3D CPFD simulations of gas-solids flow in a CFB downer with cluster-based drag model

Abstract

The interactions of gas and solids are important in determining the flow structures in the Circulating Fluidized Bed (CFB) downer. Proper description of the interphase drag model is thus crucial for simulating the downer. Considering that cluster with several numbers of particles can be present in the downer, an interphase drag model was developed by considering the dynamic equilibrium of the amount of particles in and out of the cluster in the downer, which was then incorporated into the Computational Particle Fluid Dynamics (CPFD) model. CPFD simulation results show that the predicted particle flow behaviors are in good agreements with experimental data under different operating conditions. Solids circulation rate and gas velocity can significantly affect particle flow behaviors especially in the acceleration region near the inlet.

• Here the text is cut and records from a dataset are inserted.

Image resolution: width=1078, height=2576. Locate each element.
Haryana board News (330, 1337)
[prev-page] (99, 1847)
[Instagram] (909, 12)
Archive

More amounts of particles flow faster in the center while a few part of particles flow slower near the wall, resulting that the particle residence time is shorter and uniform in the center and longer near the wall. The residence time distribution (RTD) curve of particles is narrower with a higher peak in the downer than in the riser. Simulation results indicate that less back-mixing of particles is present in the downer, and the flow structure in the downer approximates the ideal plug flow. The present method considering the cluster effect is reasonable in predicting the flow behavior and RTD of particles in the downer.